_Document section:_
---*---

This appeal arises pursuant to the Texas Workers’ Compensation Act, TEX. LAB. CODE ANN. § 401.001 et seq. (1989 Act). A contested case hearing (CCH) was held on November 29, 2011, in [City], Texas, with [hearing officer] presiding as hearing officer. The hearing officer resolved the disputed issues by deciding that: (1) the date of maximum medical improvement (MMI) is May 3, 2011; (2) the impairment rating (IR) is 29%; and (3) the first certification of MMI and assigned IR from [Dr. B] on May 17, 2011, did not become final under Section 408.123 and 28 TEX. ADMIN. CODE § 130.12 (Rule 130.12).
The appellant (carrier) appealed the hearing officer’s MMI and IR determinations, contending that Dr. B’s certification of the respondent’s (claimant) MMI date and IR was not explained as required under Rule 130.1(c)(3) and Dr. B’s IR evaluation did not comply with the Guides to the Evaluation of Permanent Impairment, fourth edition (1st, 2nd, 3rd, or 4th printing, including corrections and changes as issued by the American Medical Association prior to May 16, 2000 (AMA Guides). The claimant responded, urging affirmance.
The hearing officer’s determination that the first certification of MMI and assigned IR from Dr. B on May 17, 2011, did not become final under Section 408.123 and Rule 130.12 was not appealed and has become final pursuant to Section 410.169.
Reversed and remanded.
The parties stipulated that the claimant sustained a compensable injury on [date of injury], and that the Texas Department of Insurance, Division of Workers’ Compensation (Division) appointed Dr. B as the designated doctor for the purpose of MMI and IR.
The claimant testified that he injured his left wrist when lifting a 50-60 pound tub of sand at work. The evidence reflects that the claimant underwent two wrist surgeries performed by [Dr. L], the claimant’s current treating doctor, in 2009: (1) a left wrist arthroscopy with a triangular fibrocartilage complex (TFCC) debridement, scapholunate and lunotriquetral debridement, scapholunate and lunotriquetral pinning, capsular shrinkage on June 10, 2009; and (2) a left diagnostic wrist arthroscopy with extensive debridement and ulnar shortening osteotomy on December 9, 2009. The evidence reflects that Dr. L diagnosed the claimant with complex regional pain syndrome (CRPS).
Section 401.011(30)(A) defines MMI as “the earliest date after which, based on reasonable medical probability, further material recovery from or lasting improvement to an injury can no longer reasonably be anticipated.”
Section 408.0041(c) provides in pertinent part that the treating doctor and the insurance carrier are both responsible for sending to the designated doctor all of the injured employee’s medical records relating to the issue to be evaluated by the designated doctor that are in their possession.

---*---

_Material provided:_
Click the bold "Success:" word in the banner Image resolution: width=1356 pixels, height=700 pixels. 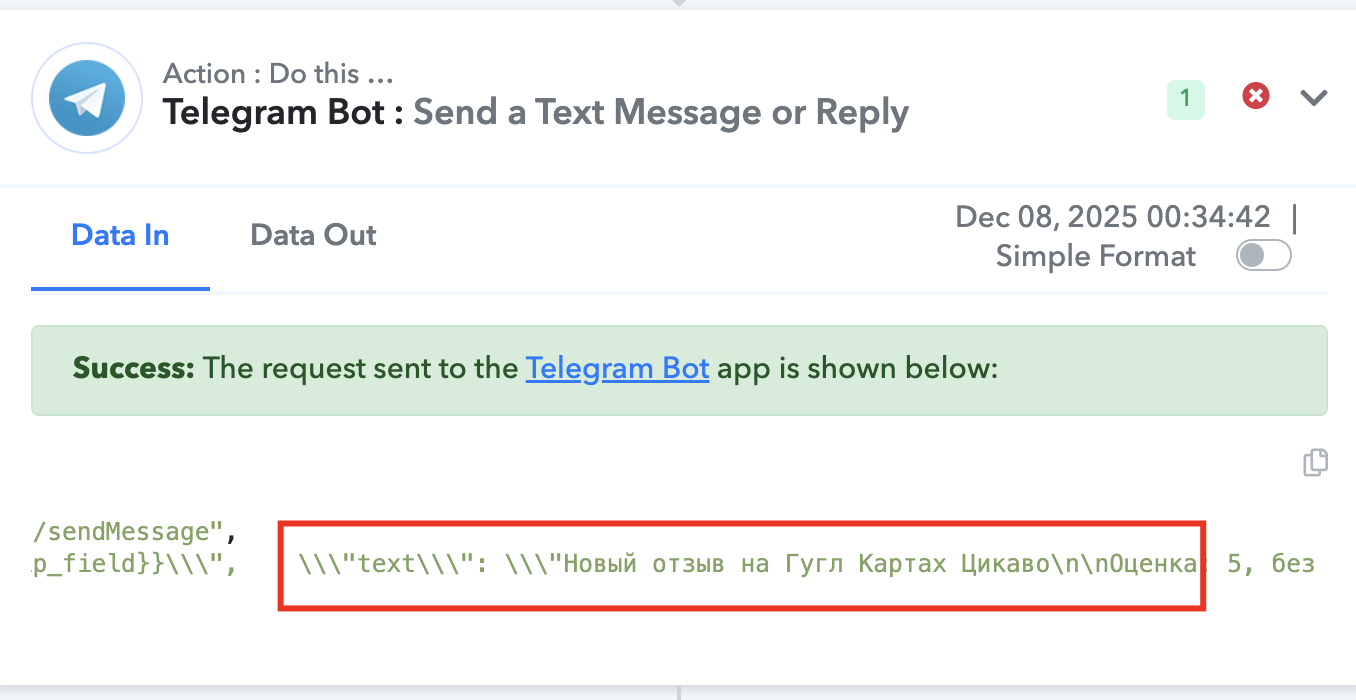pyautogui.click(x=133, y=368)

---*---

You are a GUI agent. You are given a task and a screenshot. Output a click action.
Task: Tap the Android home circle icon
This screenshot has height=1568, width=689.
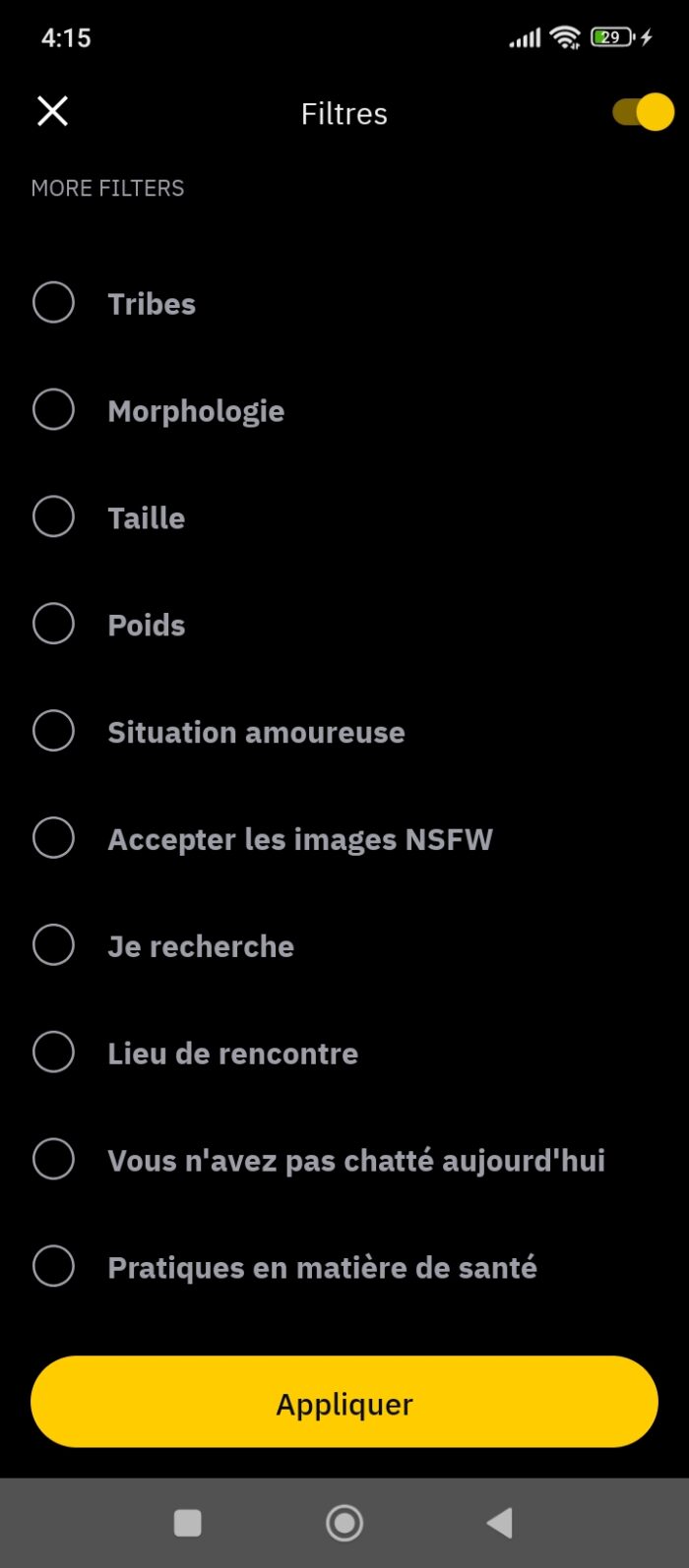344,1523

---*---

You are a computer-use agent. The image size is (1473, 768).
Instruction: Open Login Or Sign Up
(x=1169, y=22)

---*---

_Task set:_
A - Print the part of the appeal decision between "This appeal arises" and "130.12 (Rule 130.12).", inclusive.
B - Put this sentence from the appeal decision into Spanish: "The claimant testified that he injured his left wrist when lifting a 50-60 pound tub of sand at work."
Use only the appeal decision for these, not the items.

_Responses:_
A -
This appeal arises pursuant to the Texas Workers’ Compensation Act, TEX. LAB. CODE ANN. § 401.001 et seq. (1989 Act). A contested case hearing (CCH) was held on November 29, 2011, in [City], Texas, with [hearing officer] presiding as hearing officer. The hearing officer resolved the disputed issues by deciding that: (1) the date of maximum medical improvement (MMI) is May 3, 2011; (2) the impairment rating (IR) is 29%; and (3) the first certification of MMI and assigned IR from [Dr. B] on May 17, 2011, did not become final under Section 408.123 and 28 TEX. ADMIN. CODE § 130.12 (Rule 130.12).

B - El reclamante testificó que se lesionó la muñeca izquierda al levantar una tina de arena de 50 a 60 libras en el trabajo.